Hell, existing (modern, real world) lie detectors are more about
intimidation than actual science.


> Also, while most nobles might not care, there's a whole House for
> whom justice and the miscarriage thereof is of paramount extreme
> interest:  The Iorich.

This may be so.  However, remember that this is also a culture where
it is accepted practice for nobles who disagree to hire armies of
mercenaries and fight wars, and it isn't considered unjust to have
normal folks fighting Sethra Lavode over a paternity suit.  Once you
accept trial by combat as a way to settle disputes things get very
very different, at least in my mind.


> >you'll probably be a fish out of water in court with an educated
> >suspect and a bunch of high nobles breathing down your neck.
> 
> Yes, and if one noble accuses another?  Do you think Vlad is the
> first noble to stand trial?  Do you really think that sloppy style
> of interrogations would wash when the accusing party could hear how
> easy his opponent was getting off?

None of the books have ever implied anything like our modern system of
direct examination, cross examination, re-direct and re-cross.  Even
most countries in the world don't allow for that.  Being able to
depend on a fair trial is really pretty darn rare, and seems to be a
trait more likely to show up in democracies than other forms of
government.  I don't get the impression they really have it.

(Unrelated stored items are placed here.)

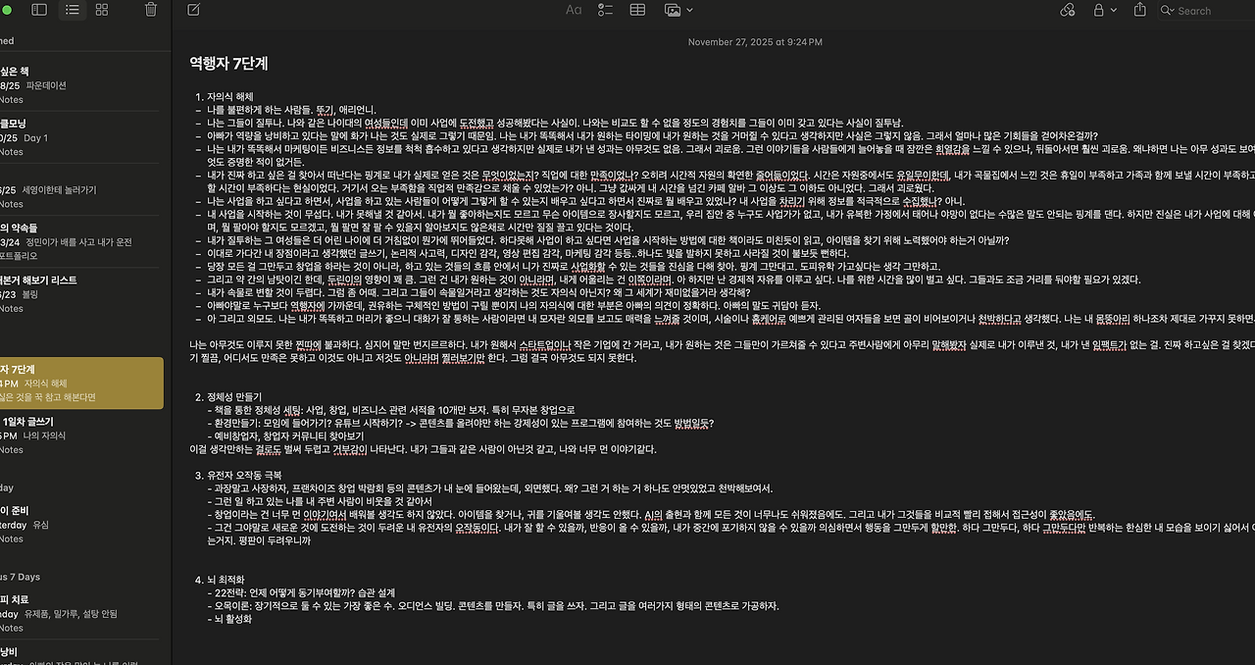This screenshot has height=665, width=1255.
Task: Insert a checklist into the note
Action: (605, 10)
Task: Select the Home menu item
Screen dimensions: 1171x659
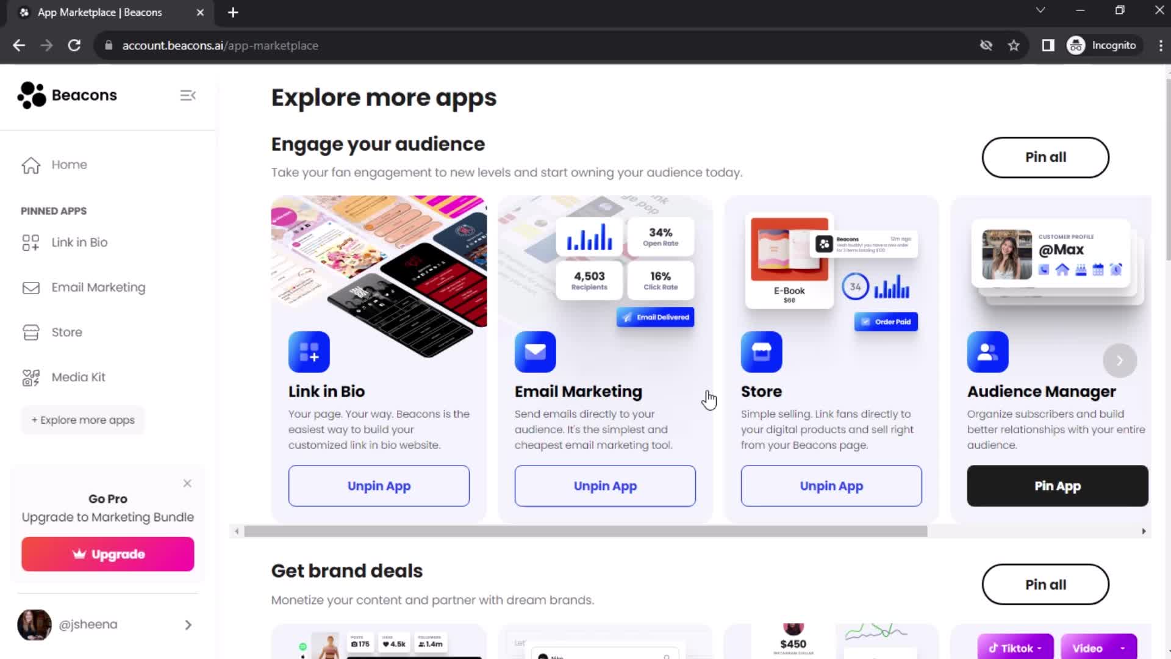Action: 68,164
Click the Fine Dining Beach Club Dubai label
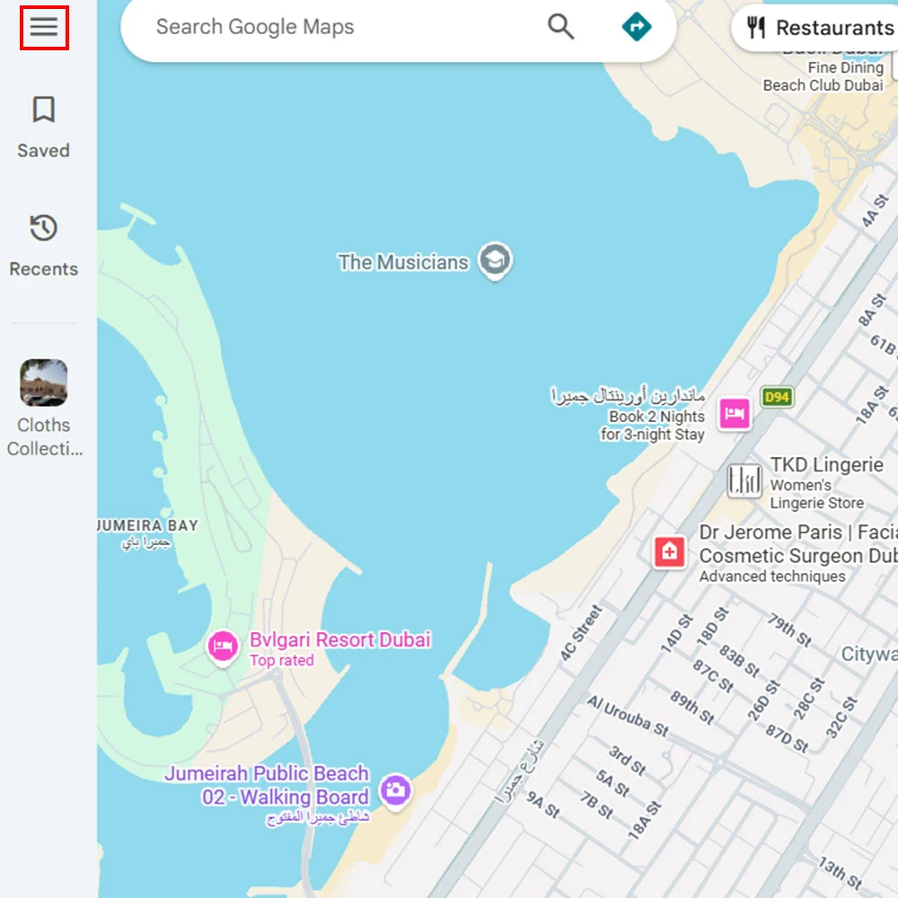 (x=823, y=76)
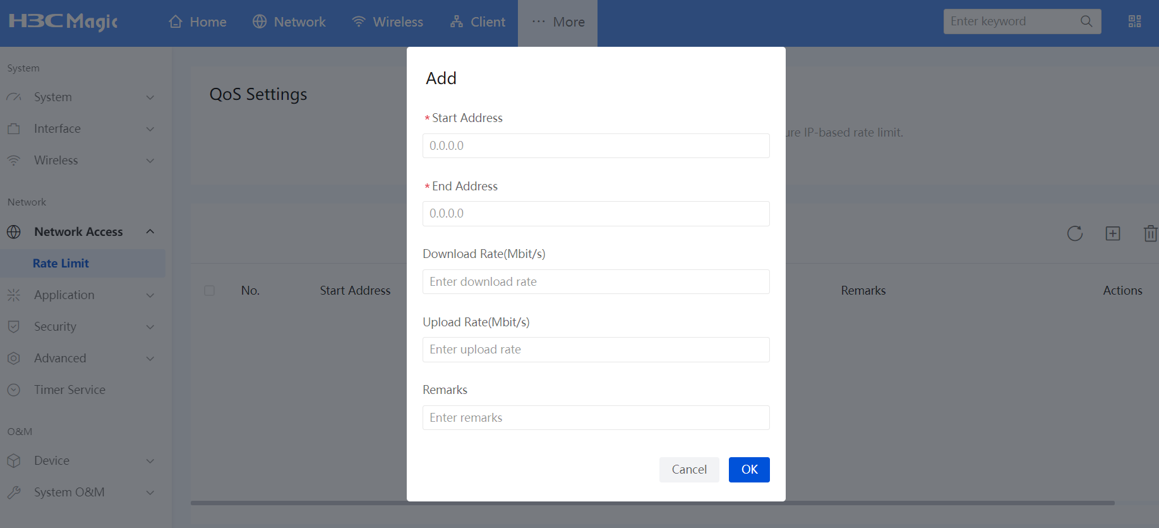Click the H3C Magic logo

[63, 21]
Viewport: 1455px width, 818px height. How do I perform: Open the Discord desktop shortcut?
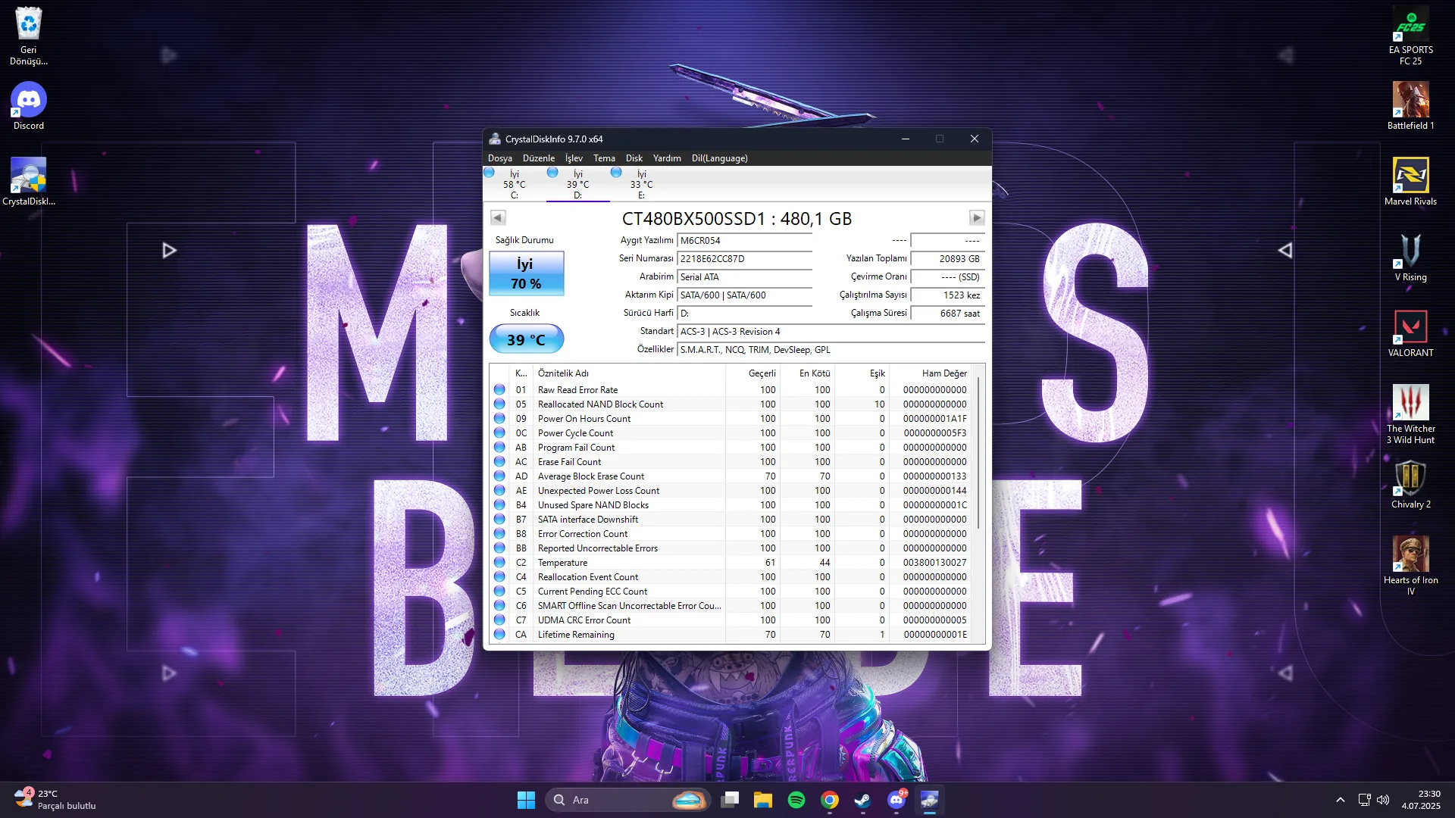tap(29, 106)
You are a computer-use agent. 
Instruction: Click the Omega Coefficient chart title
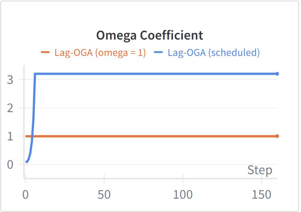click(x=150, y=35)
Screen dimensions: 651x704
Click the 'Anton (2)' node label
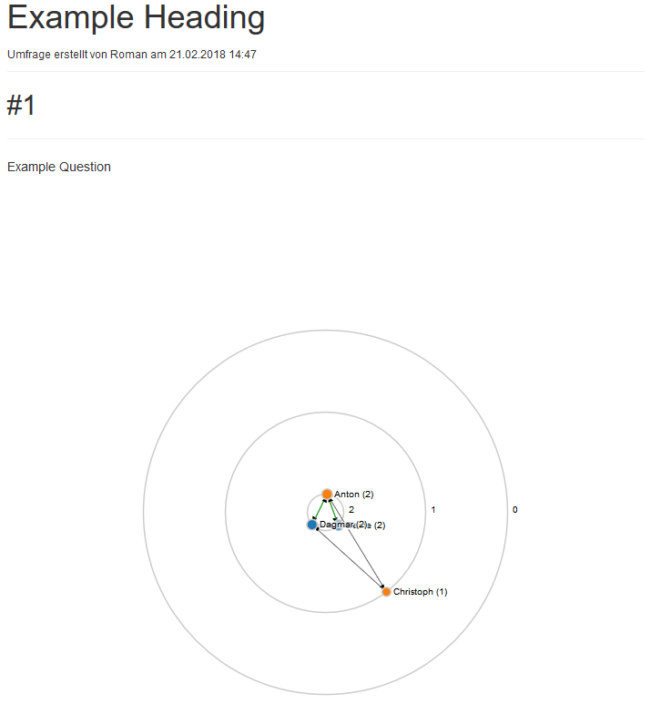tap(354, 495)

If their justice system was fair, Vlad wouldn't be forced to accept a
beating at the hands of the Phoenix guard.  He would be able to defend
himself and then get acquitted on the grounds that he was defending
himself.

Given the distaste that so many have for Jhereg, would it be
surprising if their best legal minds didn't want to touch a Jhereg
case?  Just two Jhereg scum offing each other.  Nothing interesting
for the scholars and no glory for the rest of the folks.  Even if the
very best of them could tie Vlad into knots, this is just the sort of
case that would get delegated to the least competent underlings.


> >I get the feeling that a lot of things in Dragaera are more
> >primitive than we give them credit for, just because Vlad comes
> >across as relatively educated and sophisticated.
> 
> Yet the opposite can also be argued:  That after 200,000 years of
> nearly continuous history, they'd have hammered out the really
> basic rules of both interrogation and jurisprudence.
> 
> Especially since they have the Iorich, who are actively interested
> in that sort of thing.

I get the impression their society is (at the time of Vlad) starting
to come out of the Dark Ages and move into the Renaissance.  Their
progress in the sciences seems to be fundamentally different than
ours.

Give any of the great scientists 2000 years to investigate things and
you'd have really amazing things going on.  In fact, you can tell how
advanced a scientific discipline is by the average ages of people
winning Nobel Prizes.  In some disciplines, if you don't win one by
the time you're 35 you're never going to.  In others you don't do it
before your 40's or 50's (e.g. physics vs chemistry).  We've come that
far in only 200-300 years of actual science.  A 2000 year lifespan
would allow for individuals to learn an incredible amount of stuff in
their lifetime and then be able to build on it.  If they know of the
scientific method and are driven like we are, you'd expect them to be
enjoying the proverbial flying cars by now.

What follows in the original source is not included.